One of the reasons America let Saddam keep the Kurds down after the no-fly zones were established was to placate Turkey, a country that happens to have a whole bunch of Kurds straddling their border too;  the Kurds want their own state and want to re-draw national boundaries. In southern Iraq, Saddam was allowed to put down a Shiite rebellion under America’s watchful gaze, all in the name of state security, control, and the status quo.

Control and order.

Many China watchers have said to me that the only reason nationalism (China has a huge historical memory and harbours many grievances against the West) has not run amok in that country is due to the repressive regime of the Chinese Communist leaders — they kept the students at bay in 1989 and have been going strong ever since.

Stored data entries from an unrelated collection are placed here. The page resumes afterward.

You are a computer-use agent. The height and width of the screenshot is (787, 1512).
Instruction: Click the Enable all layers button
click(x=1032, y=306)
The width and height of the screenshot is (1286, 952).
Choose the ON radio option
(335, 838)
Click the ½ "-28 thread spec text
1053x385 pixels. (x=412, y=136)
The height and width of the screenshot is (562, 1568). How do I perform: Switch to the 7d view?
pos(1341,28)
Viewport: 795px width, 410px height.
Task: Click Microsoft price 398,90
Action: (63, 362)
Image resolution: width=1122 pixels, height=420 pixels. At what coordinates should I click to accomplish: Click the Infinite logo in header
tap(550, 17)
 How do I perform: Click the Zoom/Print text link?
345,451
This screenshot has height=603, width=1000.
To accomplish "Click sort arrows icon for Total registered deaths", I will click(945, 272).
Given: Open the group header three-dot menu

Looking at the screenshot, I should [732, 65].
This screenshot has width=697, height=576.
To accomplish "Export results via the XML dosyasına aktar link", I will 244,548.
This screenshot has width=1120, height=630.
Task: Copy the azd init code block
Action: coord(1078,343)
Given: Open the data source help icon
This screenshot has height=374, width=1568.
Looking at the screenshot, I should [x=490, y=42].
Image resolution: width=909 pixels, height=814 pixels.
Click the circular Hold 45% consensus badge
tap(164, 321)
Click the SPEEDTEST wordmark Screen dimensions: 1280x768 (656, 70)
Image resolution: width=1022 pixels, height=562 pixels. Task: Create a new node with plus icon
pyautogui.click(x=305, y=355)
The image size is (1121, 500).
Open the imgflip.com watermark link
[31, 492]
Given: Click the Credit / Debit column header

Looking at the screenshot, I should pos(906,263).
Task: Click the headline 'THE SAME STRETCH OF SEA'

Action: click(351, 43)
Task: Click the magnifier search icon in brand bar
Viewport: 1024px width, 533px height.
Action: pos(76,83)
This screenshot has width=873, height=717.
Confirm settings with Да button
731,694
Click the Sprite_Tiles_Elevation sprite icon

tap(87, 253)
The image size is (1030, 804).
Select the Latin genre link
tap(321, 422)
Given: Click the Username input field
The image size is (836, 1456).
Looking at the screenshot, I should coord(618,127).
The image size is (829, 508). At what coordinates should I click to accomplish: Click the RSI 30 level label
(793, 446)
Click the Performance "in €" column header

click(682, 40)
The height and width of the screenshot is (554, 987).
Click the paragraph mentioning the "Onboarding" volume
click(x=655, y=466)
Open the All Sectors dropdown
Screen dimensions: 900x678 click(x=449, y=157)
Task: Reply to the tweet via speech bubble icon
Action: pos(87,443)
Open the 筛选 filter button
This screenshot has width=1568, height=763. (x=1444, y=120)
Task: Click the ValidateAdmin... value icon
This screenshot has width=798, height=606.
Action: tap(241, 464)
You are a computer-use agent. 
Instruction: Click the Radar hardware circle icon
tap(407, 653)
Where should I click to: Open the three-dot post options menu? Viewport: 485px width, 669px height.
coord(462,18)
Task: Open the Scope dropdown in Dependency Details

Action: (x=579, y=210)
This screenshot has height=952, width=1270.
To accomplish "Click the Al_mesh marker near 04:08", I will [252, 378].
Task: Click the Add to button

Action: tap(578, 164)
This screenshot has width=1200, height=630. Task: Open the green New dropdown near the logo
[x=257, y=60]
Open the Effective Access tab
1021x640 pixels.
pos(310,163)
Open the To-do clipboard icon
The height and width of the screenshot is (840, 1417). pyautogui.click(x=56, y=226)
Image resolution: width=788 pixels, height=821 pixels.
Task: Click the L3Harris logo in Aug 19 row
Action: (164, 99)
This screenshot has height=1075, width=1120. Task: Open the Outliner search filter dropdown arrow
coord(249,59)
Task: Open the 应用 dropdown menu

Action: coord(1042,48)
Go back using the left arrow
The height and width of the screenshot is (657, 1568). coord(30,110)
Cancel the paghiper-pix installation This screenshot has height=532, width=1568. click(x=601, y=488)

Democracy, and the Chinese nationalism it will unleash, is bad for business according to the Maoist/Marxist, Chinese oligarchial leadership who are milking their capitalist engine — despite the idelogical contradiction.

Let me repeat, China: a communist ideology, a dictatorship, a capitalist engine. If that country isn’t due for a colonic  I don’t know what is. But what makes it work is one thing — government control. The same thing is needed in Iraq and Afghanistan.

It is common knowledge that America prefers an acquiescent dictatorship to a dissenting democracy. The U.S. has propped up more dictators than any country on earth, more than England in its’ hey day. Simply put, democracy is a Western notion that doesn’t take hold in many other places. It almost didn’t here in the West during the 1930’s.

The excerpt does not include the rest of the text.